Radical (old-school BMX term) micro marketing

After I made my BMX Pinterest board, I sent a tweet out saying how excited I was about my new project to build the ultimate retro BMX powered by the connections the internet makes possible. I already had a few posts of bikes for sale on eBay and links to old-school BMX forums. The tweet had a link pointing to the Pinterest board. After I got back from lunch I checked my Twitter feed to find someone had sent me a reply tweet about the BMX project. It was from a local BMX store. They informed me they had an old-school BMX section in their store for big kids like me. The way they did it was really cool. The tweet said, ‘Cool project Steve. Here’s a link to the best forum for Old School BMX … If you wanna reminisce, pop in some day’.

Needless to say, I went in the very next day to get some advice on the project, on where to get parts (it’s a bit like car restoration) and on how to get the genuine stuff. They earned my business in 140 characters.

This was such a clever play on so many levels. There are a lot of subtle marketing lessons to be learned from this tweet. I’ll spell them out clearly.

  • Make it personal. They addressed me as Steve. You’d be surprised how few people do that when they find you online, even though your name is a mere click away.
  • Offer resources first. They provided me with something of value to help me: the link to the forums. They didn’t try selling to me on the first connection.
  • Focus on an ecosystem. They didn’t stress about where I went to solve my problem. They chose instead to embrace the fact that I was entering their market space. In some ways they recommended a competitor (the online forum that happens to sell old BMX parts).
  • Use real language and culture. They spoke the natural language of the group. It wasn’t corporate brochure-ware PR speak. It was human and real.
  • Find tools of connection. I asked the owner how he found me. I mean, unless I was in his stream how would he know about my project? He said he does a social-media search every day with only two simple data parameters: the hashtag for #BMX and the geography of Melbourne. Very clever stuff.
  • Focus on one customer at a time. They focused on direct connection, one new fan at a time. They didn’t try to build an audience. They helped a person, which is a very different approach. It seems old-school BMXers are a little bit smarter than old-school marketers. What a great way to build a community; one that I’m now a part of.

While everyone gets enamoured with ‘big data’, there’s probably a lot more we can do with ‘little data’.

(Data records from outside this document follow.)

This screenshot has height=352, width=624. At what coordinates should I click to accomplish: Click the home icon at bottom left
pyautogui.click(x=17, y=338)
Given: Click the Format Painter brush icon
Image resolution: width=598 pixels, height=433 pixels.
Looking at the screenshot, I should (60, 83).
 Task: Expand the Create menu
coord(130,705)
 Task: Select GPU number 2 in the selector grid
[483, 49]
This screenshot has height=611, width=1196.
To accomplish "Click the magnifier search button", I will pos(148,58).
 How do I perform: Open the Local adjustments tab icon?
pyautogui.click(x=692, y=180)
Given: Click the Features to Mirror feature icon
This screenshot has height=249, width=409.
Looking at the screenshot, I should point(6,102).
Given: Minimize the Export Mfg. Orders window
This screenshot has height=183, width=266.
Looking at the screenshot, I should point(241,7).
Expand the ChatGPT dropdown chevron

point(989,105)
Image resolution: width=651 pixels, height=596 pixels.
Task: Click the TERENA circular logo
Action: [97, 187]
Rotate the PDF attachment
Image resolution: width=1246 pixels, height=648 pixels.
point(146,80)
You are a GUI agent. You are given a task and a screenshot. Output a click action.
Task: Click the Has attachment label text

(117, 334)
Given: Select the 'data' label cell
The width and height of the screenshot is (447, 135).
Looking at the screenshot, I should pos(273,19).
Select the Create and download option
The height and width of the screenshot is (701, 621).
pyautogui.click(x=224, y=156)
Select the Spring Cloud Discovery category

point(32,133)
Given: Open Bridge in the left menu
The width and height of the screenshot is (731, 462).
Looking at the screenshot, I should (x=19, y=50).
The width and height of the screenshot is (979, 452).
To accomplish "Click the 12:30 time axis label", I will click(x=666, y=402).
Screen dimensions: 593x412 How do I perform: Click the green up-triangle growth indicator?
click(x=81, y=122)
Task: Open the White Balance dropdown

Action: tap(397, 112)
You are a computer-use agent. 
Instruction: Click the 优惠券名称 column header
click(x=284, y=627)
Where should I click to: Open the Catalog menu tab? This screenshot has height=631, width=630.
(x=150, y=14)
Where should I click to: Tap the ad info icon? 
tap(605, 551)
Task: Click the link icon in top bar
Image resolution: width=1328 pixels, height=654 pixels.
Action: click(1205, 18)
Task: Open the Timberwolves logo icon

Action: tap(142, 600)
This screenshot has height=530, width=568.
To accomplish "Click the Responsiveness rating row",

The anti-demographic recommendation engine

A lot of e-commerce platforms and social-media engines seem to be able to do what mainstream marketers could never quite pull off. Every day, I’m exposed to products and services that I have zero interest in ever purchasing, mainly due to the laziness of the marketers who allocate the budget behind them. But occasionally I’m utterly inspired and thankful when great marketers (with permission) introduce me to things that are just perfectly suited. Twitter is terrific at this with its who-to-follow recommendations. But the best example has to be Amazon’s ‘Recommended for you’ books. It’s always spot on, sitting perfectly in the centre of my personal interest graph, based on the simplicity of what I’ve bought, looked at, wish listed and what others have in their list when there are overlaps. For me personally, it’s very accurate indeed. What’s interesting is that this recommendation engine is what I’d coin an ‘anti-demographic’ profiler:

  • It doesn’t care what sex I am.
  • It doesn’t care where I live.
  • It doesn’t care or know how much I earn.
  • It doesn’t care if I finished school.

None of this matters. What matters is the direct connection and the reality of my interests based on my digital footprint. It’s the type of efficiency that mass can never achieve. The smart marketing money now lives in a node-by-node approach.

Not only did the industrial-era mass marketers try to fence us in, but they also tried to trick us into buying today, saying, ‘Tomorrow is too risky. Prices might go up’. The reality is just the opposite because everything is getting cheaper.